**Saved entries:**
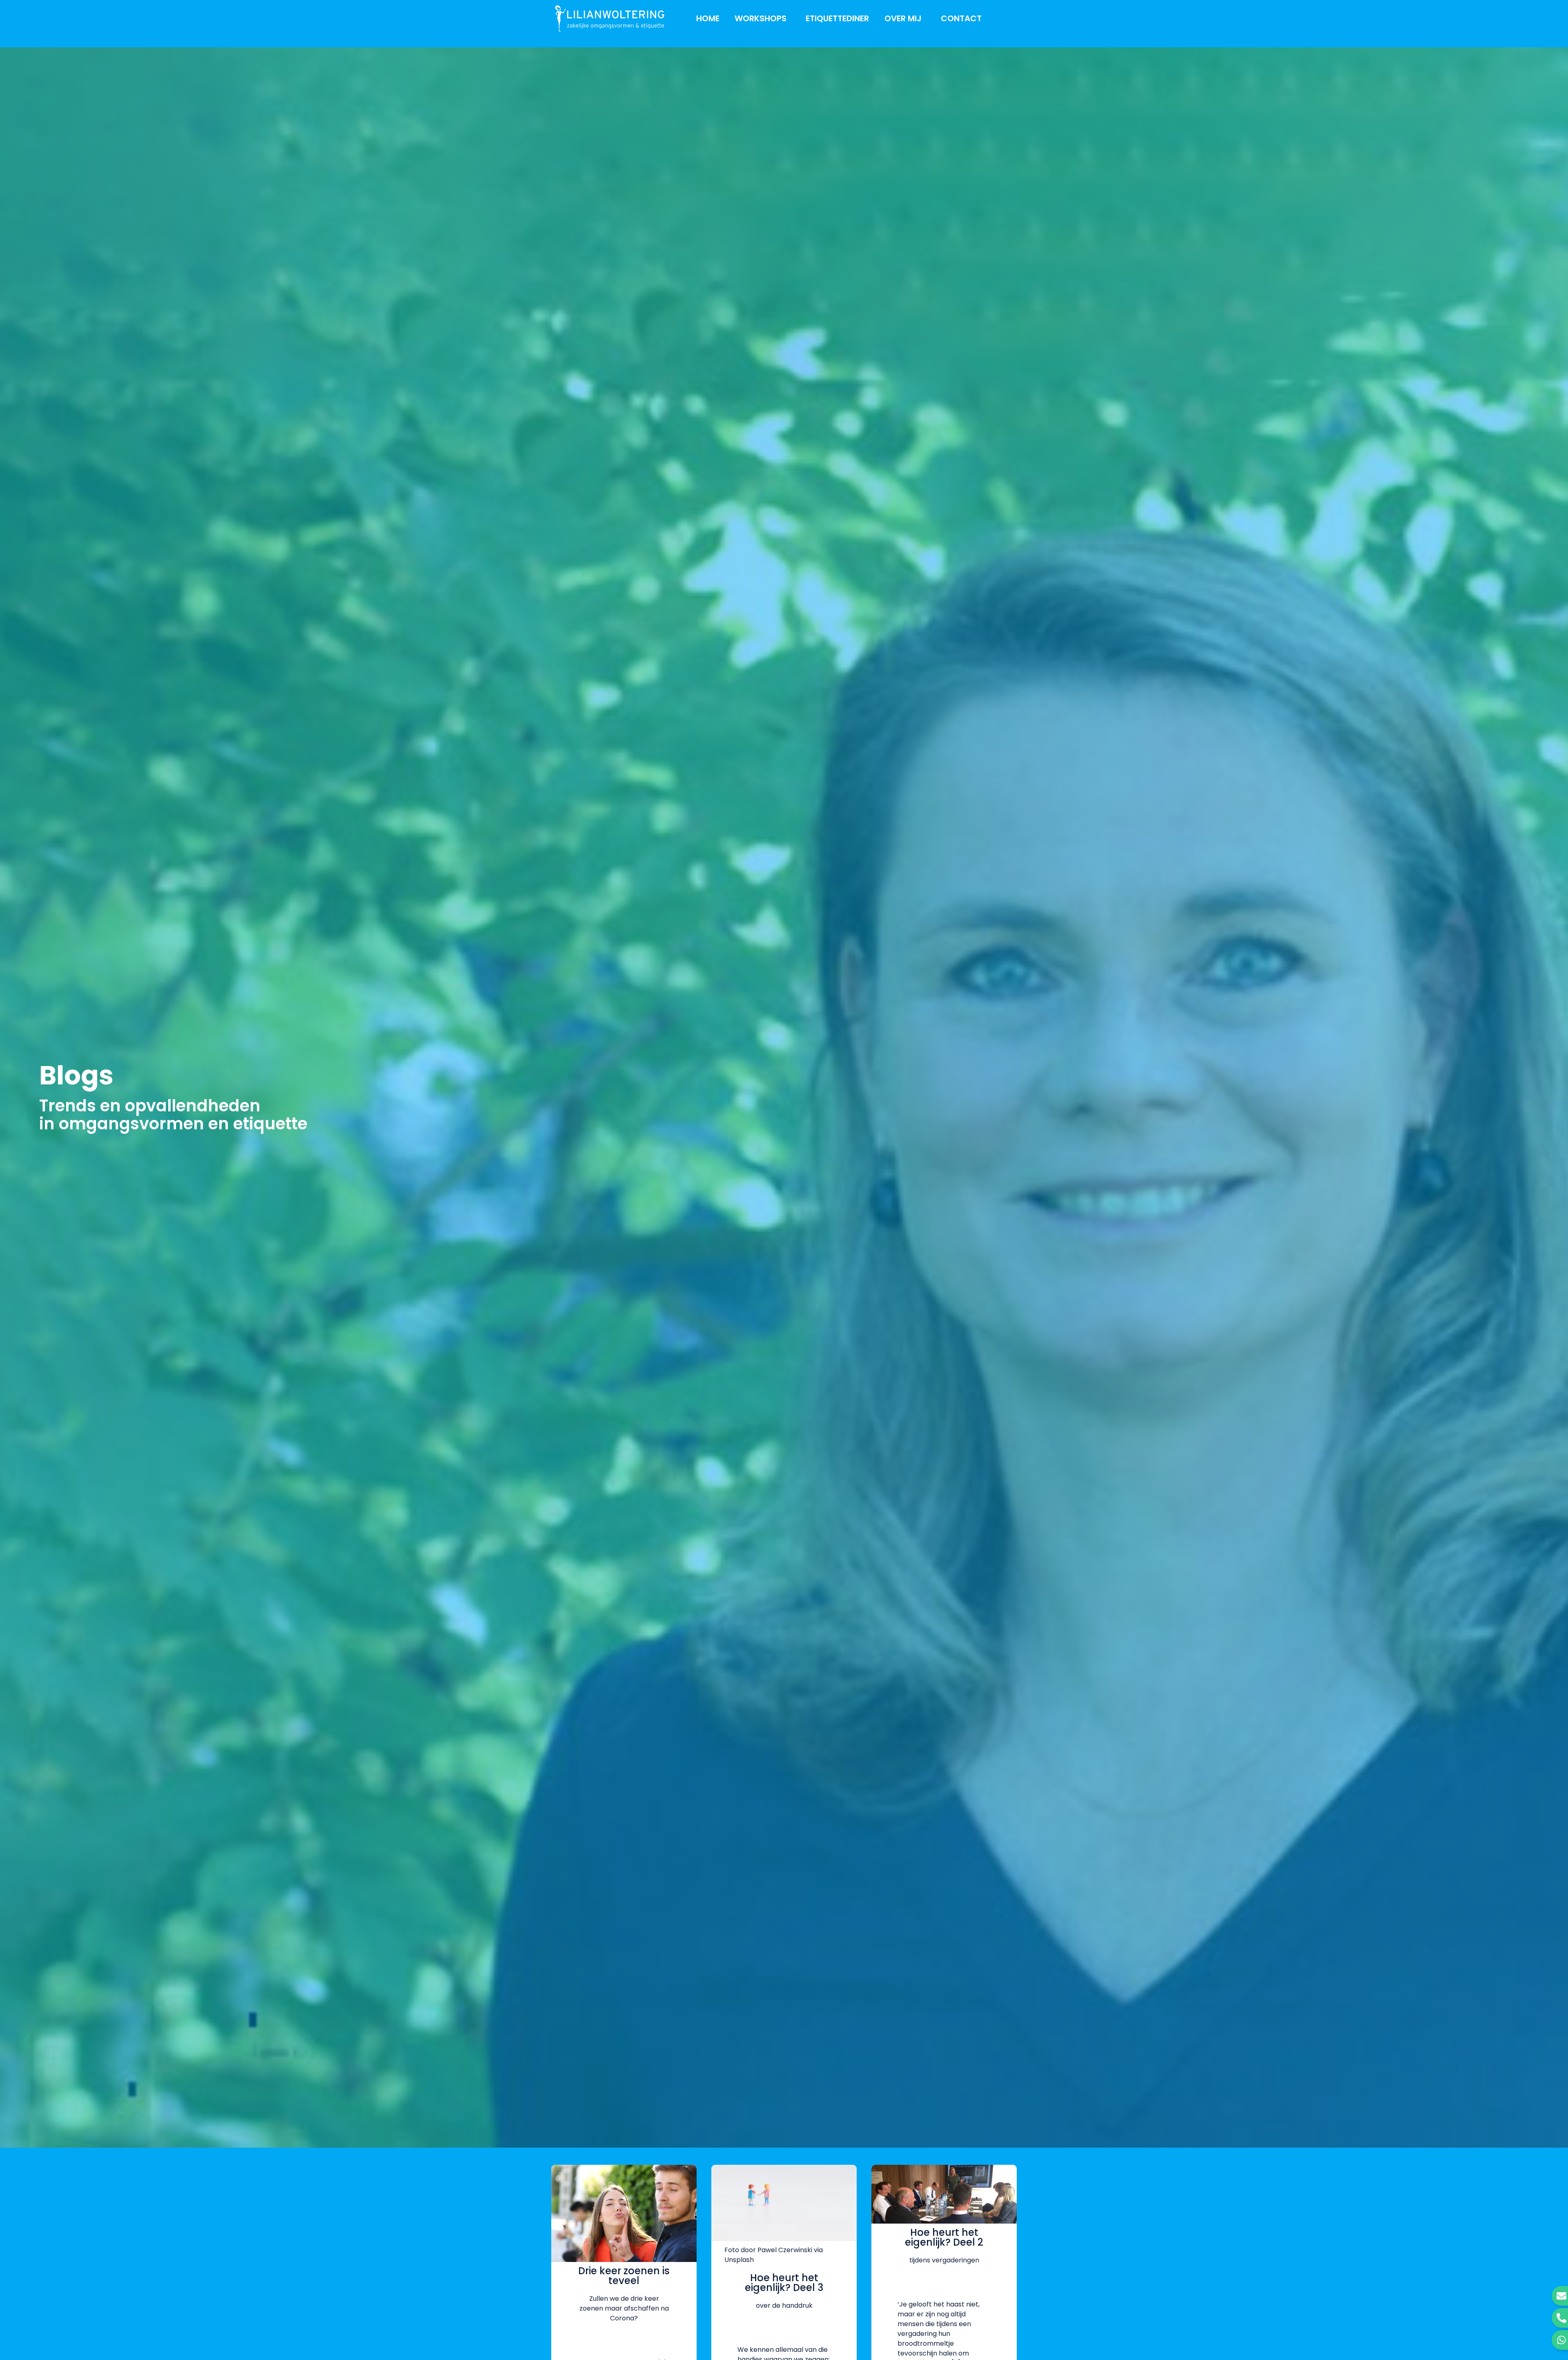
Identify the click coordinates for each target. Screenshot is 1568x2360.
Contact (961, 18)
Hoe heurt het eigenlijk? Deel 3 (784, 2282)
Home (707, 18)
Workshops (760, 18)
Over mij (903, 18)
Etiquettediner (837, 18)
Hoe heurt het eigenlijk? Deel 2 (944, 2237)
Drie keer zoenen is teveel (624, 2275)
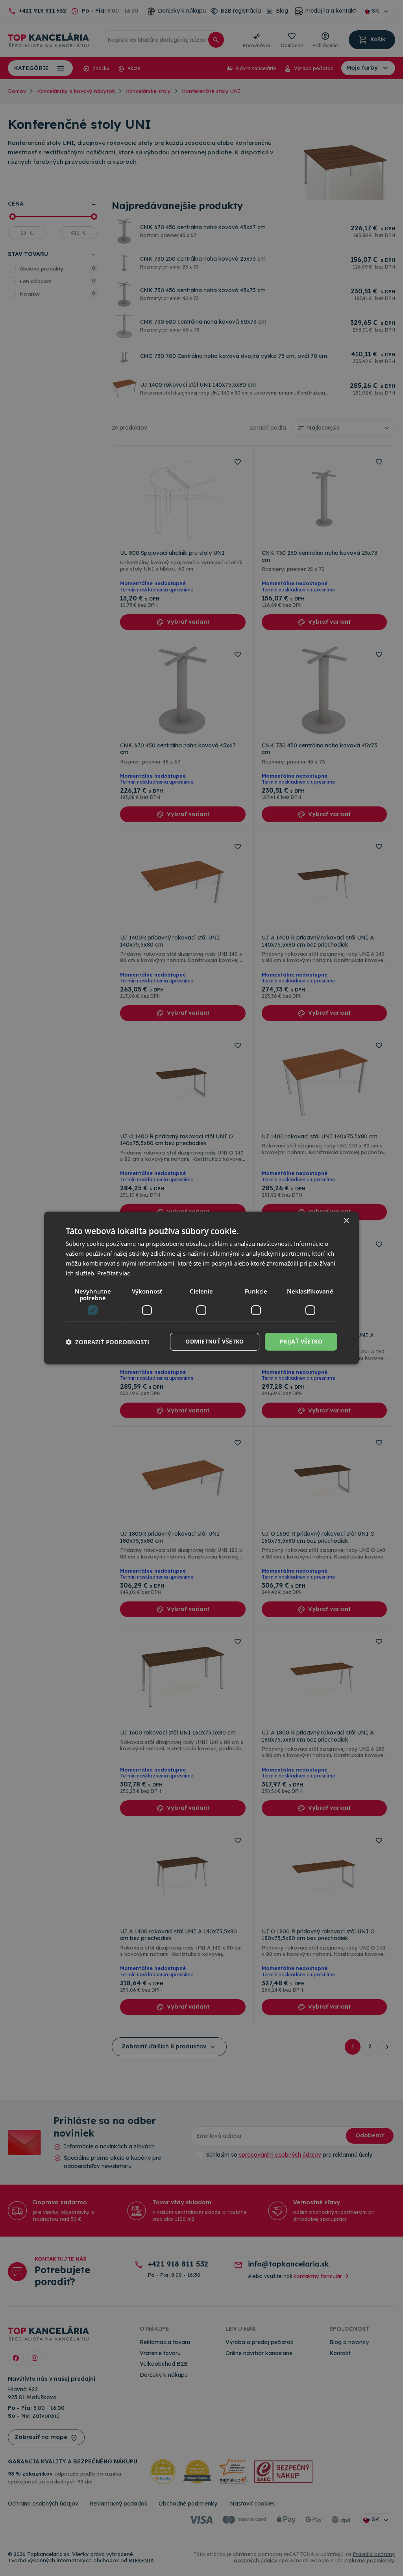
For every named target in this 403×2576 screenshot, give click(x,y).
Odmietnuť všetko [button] (214, 1341)
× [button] (346, 1221)
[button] (107, 1341)
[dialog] (201, 1288)
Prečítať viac (113, 1273)
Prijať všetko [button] (301, 1341)
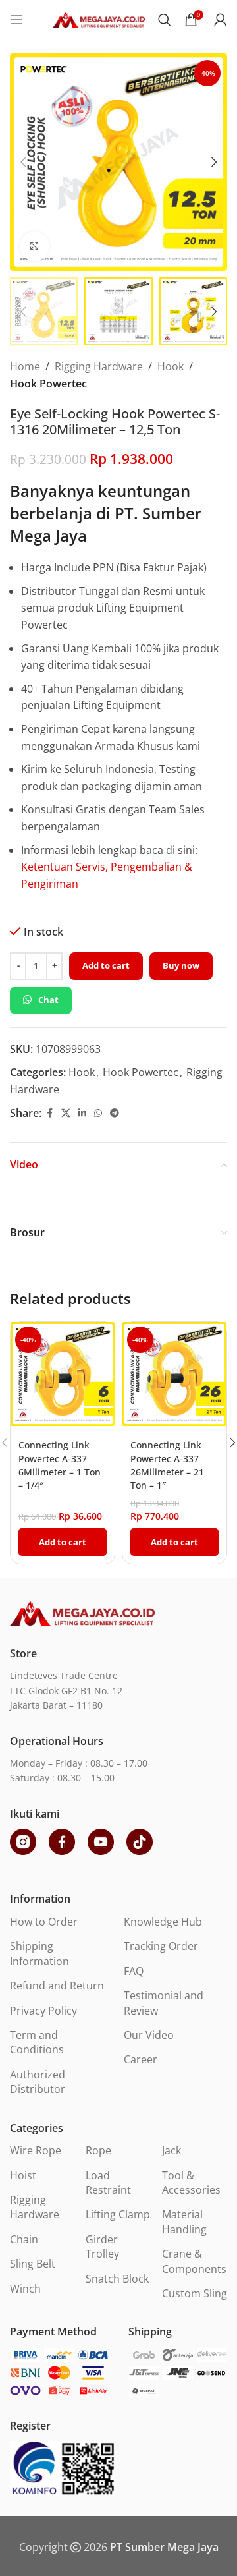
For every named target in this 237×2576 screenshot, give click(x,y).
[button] (23, 162)
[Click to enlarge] (34, 246)
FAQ (134, 1971)
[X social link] (65, 1113)
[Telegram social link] (114, 1113)
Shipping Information (39, 1953)
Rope (98, 2150)
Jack (171, 2150)
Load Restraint (108, 2182)
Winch (25, 2288)
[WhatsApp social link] (98, 1113)
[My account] (220, 20)
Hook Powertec (48, 383)
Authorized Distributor (37, 2081)
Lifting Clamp (118, 2214)
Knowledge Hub (163, 1921)
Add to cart (106, 965)
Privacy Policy (43, 2010)
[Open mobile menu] (16, 20)
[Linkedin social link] (82, 1113)
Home (25, 366)
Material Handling (184, 2221)
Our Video (149, 2035)
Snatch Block (117, 2279)
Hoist (23, 2175)
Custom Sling (194, 2293)
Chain (24, 2239)
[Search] (164, 20)
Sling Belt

**EXERCISE DIRECTIONS:**
The records above should be reproduced exactly, with no pictures included.

**RESULT:**
Identify the click coordinates for each target. Screenshot is 1568x2360.
Contact (961, 18)
Hoe heurt het eigenlijk? Deel 3 (784, 2282)
Home (707, 18)
Workshops (760, 18)
Over mij (903, 18)
Etiquettediner (837, 18)
Hoe heurt het eigenlijk? Deel 2 (944, 2237)
Drie keer zoenen is teveel (624, 2275)
For every named target in this 403×2576 screenshot, give click(x,y).
Odmietnuť všetko [button] (214, 1341)
× [button] (346, 1221)
[button] (107, 1341)
[dialog] (201, 1288)
Prečítať viac (113, 1273)
Prijať všetko [button] (301, 1341)
For every named target in this 237×2576 screenshot, give click(x,y).
[button] (23, 162)
[Click to enlarge] (34, 246)
FAQ (134, 1971)
[X social link] (65, 1113)
[Telegram social link] (114, 1113)
Shipping Information (39, 1953)
Rope (98, 2150)
Jack (171, 2150)
Load Restraint (108, 2182)
Winch (25, 2288)
[WhatsApp social link] (98, 1113)
[My account] (220, 20)
Hook Powertec (48, 383)
Authorized Distributor (37, 2081)
Lifting Clamp (118, 2214)
Knowledge Hub (163, 1921)
Add to cart (106, 965)
Privacy Policy (43, 2010)
[Open mobile menu] (16, 20)
[Linkedin social link] (82, 1113)
Home (25, 366)
Material Handling (184, 2221)
Our Video (149, 2035)
Snatch Block (117, 2279)
Hoist (23, 2175)
Custom Sling (194, 2293)
Chain (24, 2239)
[Search] (164, 20)
Sling Belt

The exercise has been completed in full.